**EXERCISE OBJECTIVE**: Write out the following lines of data word for word, beginning at the line that contains "Task: Expand the help menu dropdown arrow" and stopping after the last line of the data, and leave the pictures out of your answer.

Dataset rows
^^^^^^^^^^^^^^^^
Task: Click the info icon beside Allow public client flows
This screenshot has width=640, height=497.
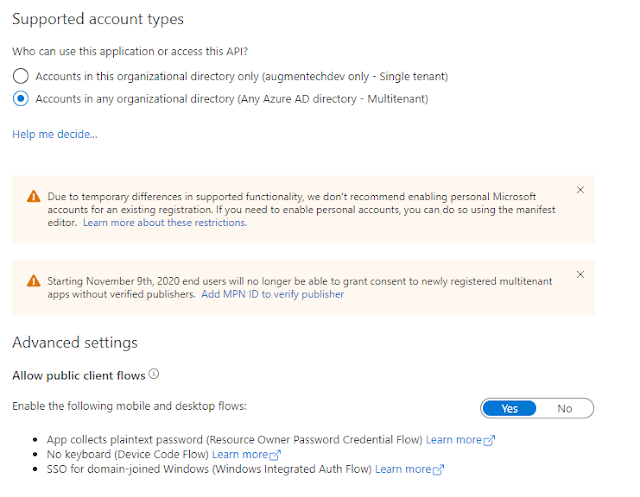Action: pos(154,375)
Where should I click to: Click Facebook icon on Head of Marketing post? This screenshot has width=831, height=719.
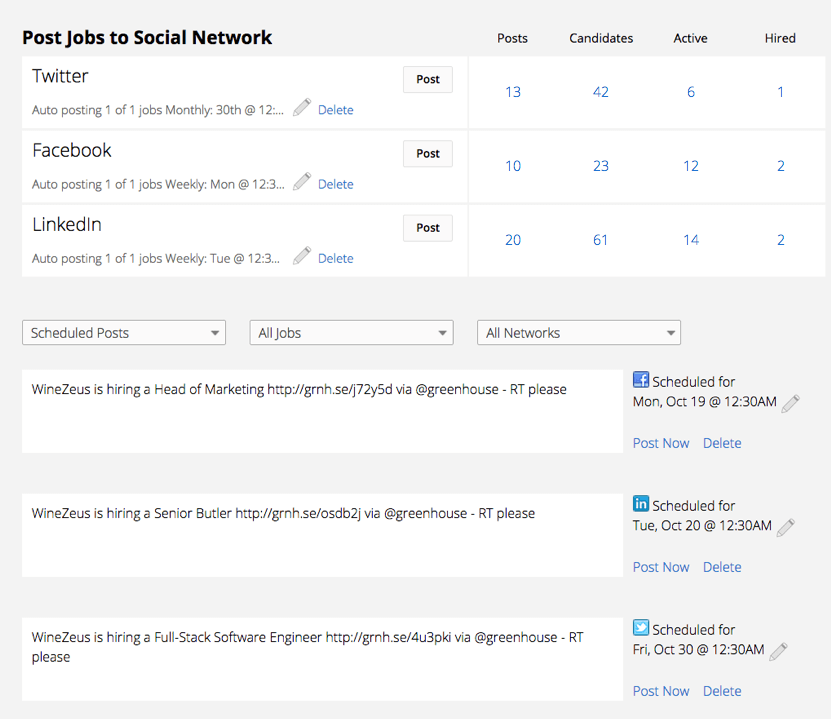coord(641,380)

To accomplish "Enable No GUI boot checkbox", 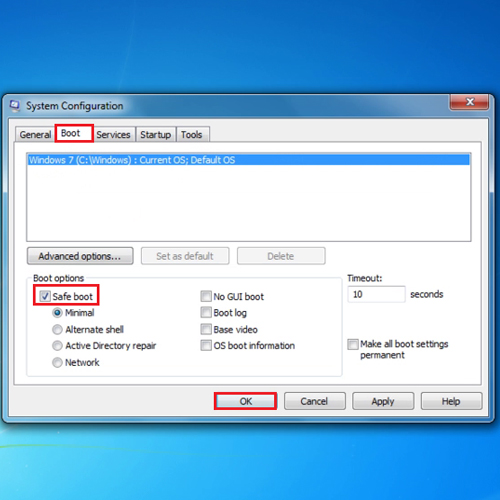I will [x=206, y=296].
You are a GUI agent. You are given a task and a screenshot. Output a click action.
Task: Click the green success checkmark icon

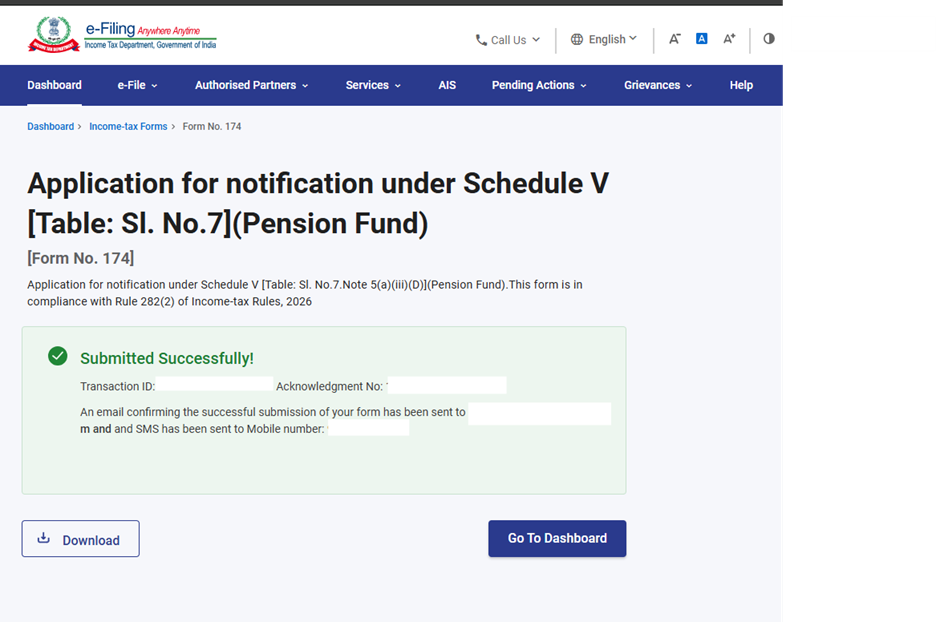point(58,357)
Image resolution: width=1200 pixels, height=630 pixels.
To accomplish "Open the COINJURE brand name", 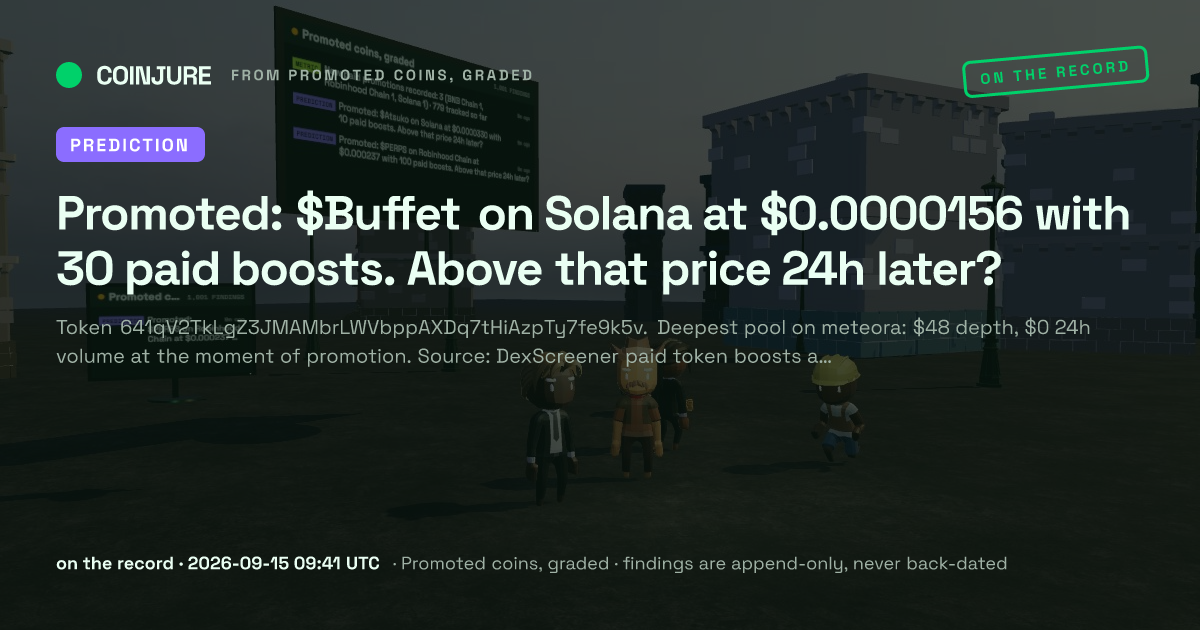I will 154,75.
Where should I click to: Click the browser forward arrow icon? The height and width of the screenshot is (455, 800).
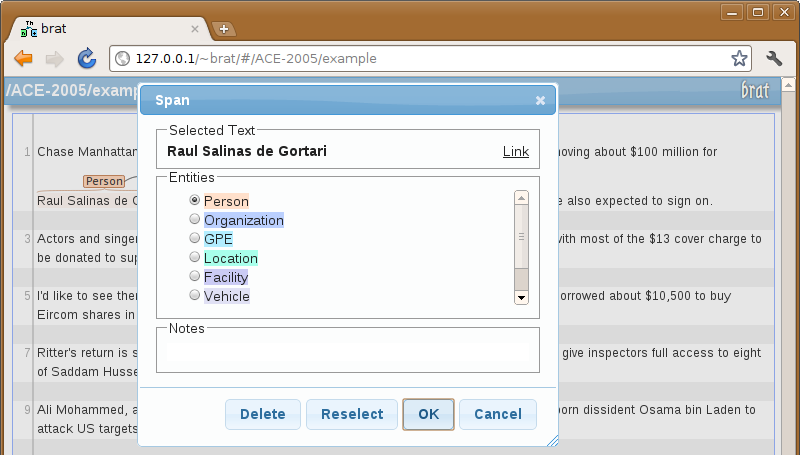pos(55,59)
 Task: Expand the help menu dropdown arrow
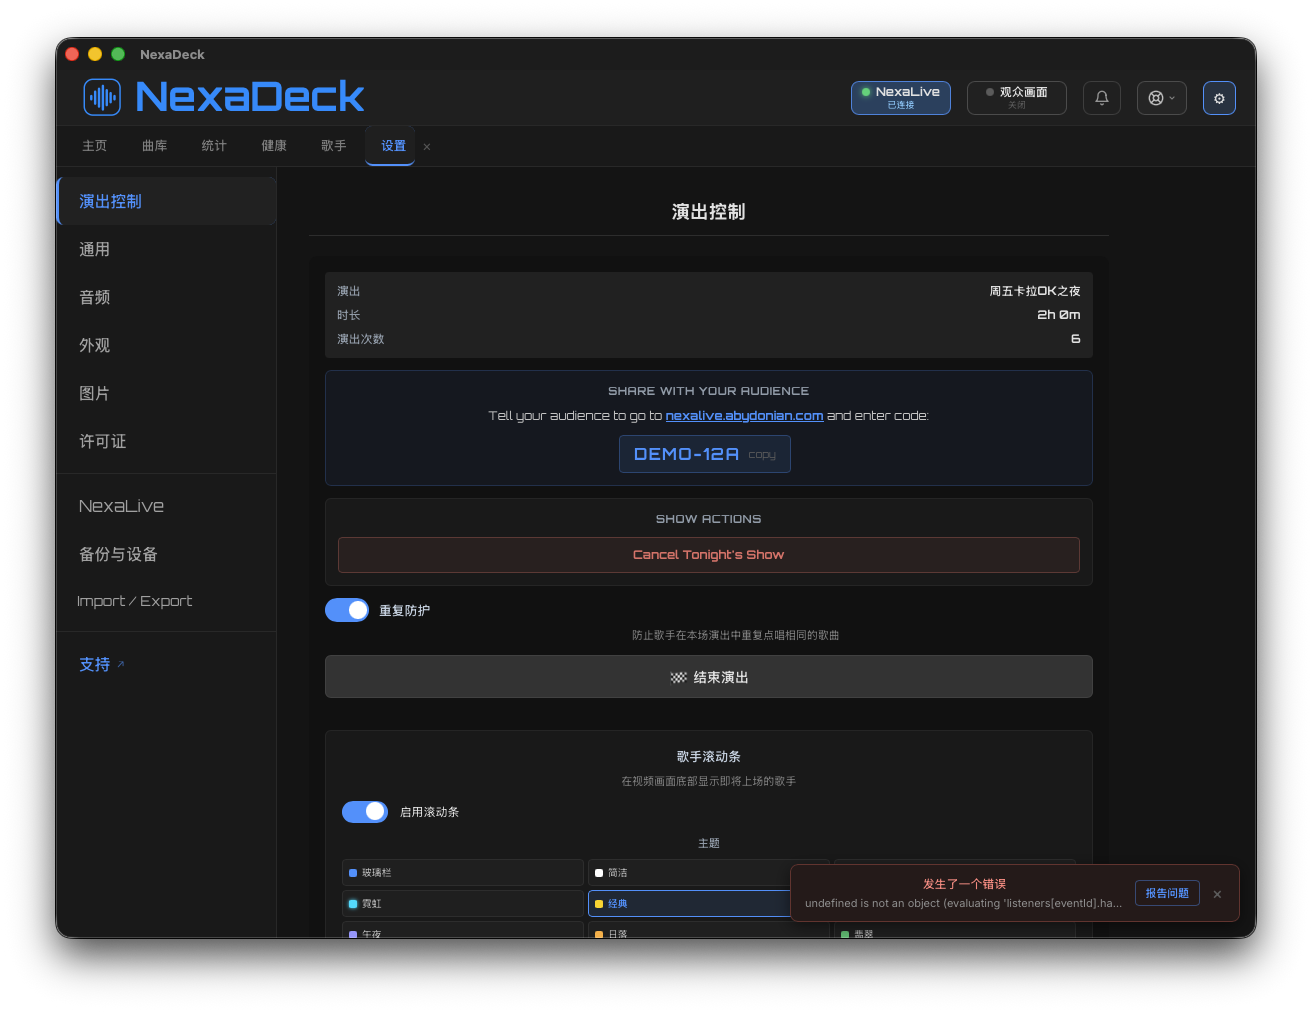click(1172, 98)
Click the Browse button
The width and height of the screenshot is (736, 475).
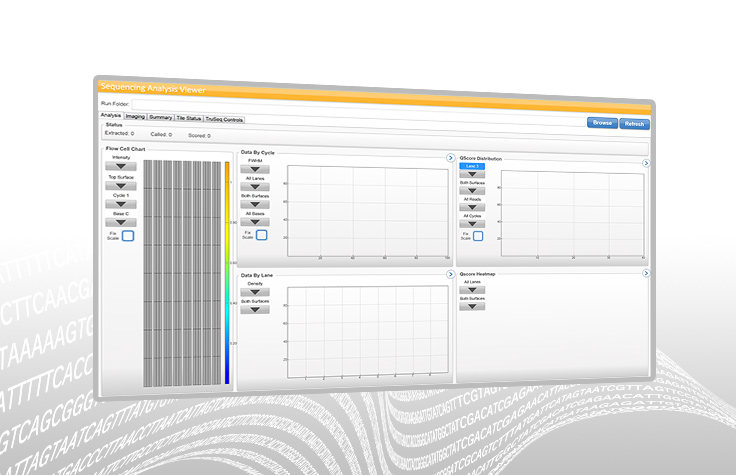[x=602, y=123]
^^^^^^^^^^^^^^^^
**WORKED ANSWER**:
 Task: Expand the help menu dropdown arrow
click(1172, 98)
Click the Browse button
The width and height of the screenshot is (736, 475).
[x=602, y=123]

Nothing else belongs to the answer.